Lifting the veil on conflict, culture and politics
Over a cup of tea, U.S. ambassador defends night raids to Ghazni leaders
U.S. Ambassador to Afghanistan Karl Eikenberry defended the use of night raids during a trip to a volatile province southwest of Kabul on Wednesday after some community leaders berated him over a cup of tea about the controversial tactic.
The Taliban-led insurgency has a heavy presence in parts of Ghazni province, which was plagued by violence during the fraud-marred September parliamentary elections. All the winners in the province were ethnic Hazaras even though around half of Ghazni’s population is Pashtun.
A White House review of U.S. President Barack Obama’s strategy for the nearly decade long war in Afghanistan, due to be released later on Thursday, will report that foreign forces are making headway against the insurgency but that hefty challenges remain.
After lunch at Governor Musa Khan’s house on Wednesday, some local men stood one by one to complain to Eikenberry about night raids, while a prominent Ghazni woman asked for help completing construction of a hospital started in 1996.

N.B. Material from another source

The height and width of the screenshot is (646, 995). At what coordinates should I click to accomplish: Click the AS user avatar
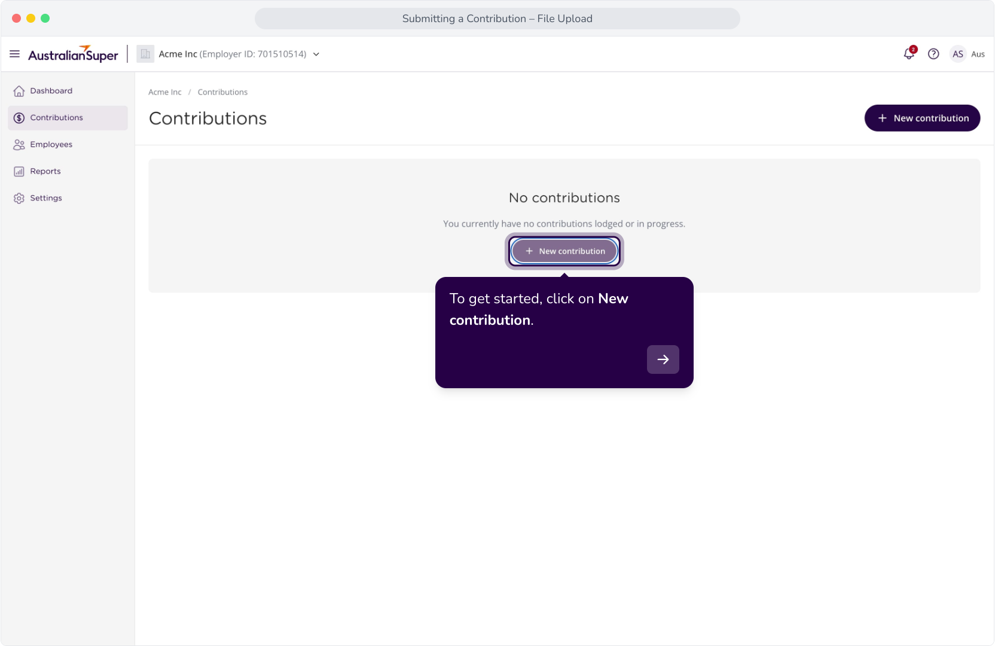(x=958, y=54)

“It’s fearful, if you’re a person living in a village and a night raid happens, it’s scary and it’s frightening, but that’s the nature of the enemy we’re fighting right now,” said Eikenberry.
“Security in your country, you know, over the last two years it started to go downhill, it was getting dangerous. These night raids that have been conducted, not everyone has been perfect, but the enemy commanders have been severely reduced over the last 6 months to 12 months,” Eikenberry said.
He also said he would take a look at the issue of the unfinished hospital.